ABSTRACT

The use of incentives is an increasingly popular technique in health promotion (Oliver and Brown 2012). The central idea is this. A person currently has a pattern of behavior which has an impact on their current or future health. Although adopting a different “health behavior” would improve their current or future health, they are unwilling or unable to do so. Other methods of changing this behavior (typically, advice and information-giving, or personal resolution-making) may have been tried but without any, or without consistent, success.
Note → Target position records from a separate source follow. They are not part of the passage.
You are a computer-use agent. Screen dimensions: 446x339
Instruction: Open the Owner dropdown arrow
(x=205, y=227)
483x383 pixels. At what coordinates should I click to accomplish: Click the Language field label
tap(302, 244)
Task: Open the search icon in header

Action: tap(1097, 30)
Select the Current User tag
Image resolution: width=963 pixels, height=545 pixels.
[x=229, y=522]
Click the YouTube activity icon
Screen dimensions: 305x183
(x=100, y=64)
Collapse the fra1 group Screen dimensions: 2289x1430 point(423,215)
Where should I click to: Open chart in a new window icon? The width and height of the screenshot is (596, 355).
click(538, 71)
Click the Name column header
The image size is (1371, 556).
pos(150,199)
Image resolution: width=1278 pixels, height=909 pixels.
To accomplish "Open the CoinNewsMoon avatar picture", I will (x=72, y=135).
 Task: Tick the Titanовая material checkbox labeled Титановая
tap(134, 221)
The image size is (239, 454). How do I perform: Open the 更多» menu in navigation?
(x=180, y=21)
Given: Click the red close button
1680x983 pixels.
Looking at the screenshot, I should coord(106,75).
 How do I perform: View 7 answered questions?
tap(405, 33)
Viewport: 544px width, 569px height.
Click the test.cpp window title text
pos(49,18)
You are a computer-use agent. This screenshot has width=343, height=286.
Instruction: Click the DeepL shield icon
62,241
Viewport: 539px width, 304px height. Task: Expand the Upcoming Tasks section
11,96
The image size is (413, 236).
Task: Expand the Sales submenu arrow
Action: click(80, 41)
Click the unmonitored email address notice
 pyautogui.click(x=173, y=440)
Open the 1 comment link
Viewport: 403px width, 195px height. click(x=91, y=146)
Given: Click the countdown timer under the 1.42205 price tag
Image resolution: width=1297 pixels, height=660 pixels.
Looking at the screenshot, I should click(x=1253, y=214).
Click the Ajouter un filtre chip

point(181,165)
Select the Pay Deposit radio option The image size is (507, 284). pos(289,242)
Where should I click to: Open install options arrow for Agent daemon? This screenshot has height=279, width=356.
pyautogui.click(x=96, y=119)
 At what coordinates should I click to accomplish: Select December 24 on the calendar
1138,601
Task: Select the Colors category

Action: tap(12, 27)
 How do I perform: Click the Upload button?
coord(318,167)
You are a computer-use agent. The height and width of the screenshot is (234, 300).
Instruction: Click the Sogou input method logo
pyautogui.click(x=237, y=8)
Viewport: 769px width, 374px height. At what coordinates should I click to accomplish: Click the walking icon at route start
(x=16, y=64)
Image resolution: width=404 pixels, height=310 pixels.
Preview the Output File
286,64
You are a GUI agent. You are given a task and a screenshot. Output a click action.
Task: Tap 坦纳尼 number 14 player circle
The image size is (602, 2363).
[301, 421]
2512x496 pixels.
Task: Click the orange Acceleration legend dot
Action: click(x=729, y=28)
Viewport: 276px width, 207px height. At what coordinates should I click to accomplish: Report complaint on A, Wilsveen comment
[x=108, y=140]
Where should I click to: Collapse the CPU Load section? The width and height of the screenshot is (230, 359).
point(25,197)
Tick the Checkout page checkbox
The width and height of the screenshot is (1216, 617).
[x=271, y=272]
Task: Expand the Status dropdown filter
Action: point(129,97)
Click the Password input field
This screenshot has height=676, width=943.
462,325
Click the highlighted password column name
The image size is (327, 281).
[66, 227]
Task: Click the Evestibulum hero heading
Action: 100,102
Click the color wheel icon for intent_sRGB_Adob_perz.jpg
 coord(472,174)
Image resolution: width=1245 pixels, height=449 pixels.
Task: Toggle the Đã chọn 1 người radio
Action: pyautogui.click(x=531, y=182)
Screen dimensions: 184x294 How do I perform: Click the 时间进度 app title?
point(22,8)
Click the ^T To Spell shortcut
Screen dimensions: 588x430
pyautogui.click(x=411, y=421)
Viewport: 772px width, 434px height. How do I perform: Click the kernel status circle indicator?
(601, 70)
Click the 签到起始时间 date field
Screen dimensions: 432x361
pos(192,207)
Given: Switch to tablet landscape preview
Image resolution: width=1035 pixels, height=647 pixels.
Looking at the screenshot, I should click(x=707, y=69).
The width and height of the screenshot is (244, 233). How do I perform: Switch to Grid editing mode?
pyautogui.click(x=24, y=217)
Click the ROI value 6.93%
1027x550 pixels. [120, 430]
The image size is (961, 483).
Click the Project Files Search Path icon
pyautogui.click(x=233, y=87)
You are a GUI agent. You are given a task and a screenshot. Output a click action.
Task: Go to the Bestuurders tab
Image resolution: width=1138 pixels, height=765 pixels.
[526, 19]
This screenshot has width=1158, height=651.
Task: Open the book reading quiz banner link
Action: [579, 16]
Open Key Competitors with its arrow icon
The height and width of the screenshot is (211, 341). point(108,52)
The behavior itself may involve no direct harm to others, so that direct coercion may not be permissible. The behavior is sufficiently under the voluntary control of the person that a “hard paternalist” justification for forcibly changing the person’s behavior for their own sake (as opposed to for the prevention of harm to others) is also lacking. Under these circumstances, an incentive may be offered to the person, in the hope that their desire for the incentive is sufficiently strong that they will change their behavior in order to earn the incentive. And further, having changed their behavior, and earned the incentive, their behavior will now not revert to the previous, undesirable behavioral pattern. Although this account of incentives gives a good indication of why incentives in health behavior change may be a good idea, there are some frequently identified moral problems which may afflict incentive schemes, at least sometimes. They may be coercive (the idea of “the offer you cannot refuse”); they may be corrupting (if people are induced by the offer of an incentive to act against their own principles or to seek to be paid where they should act from duty); they may be unfair (if some people are “rewarded” for a change in behavior but others are not, or if certain kinds of people are unfairly singled out for intervention where others are left alone).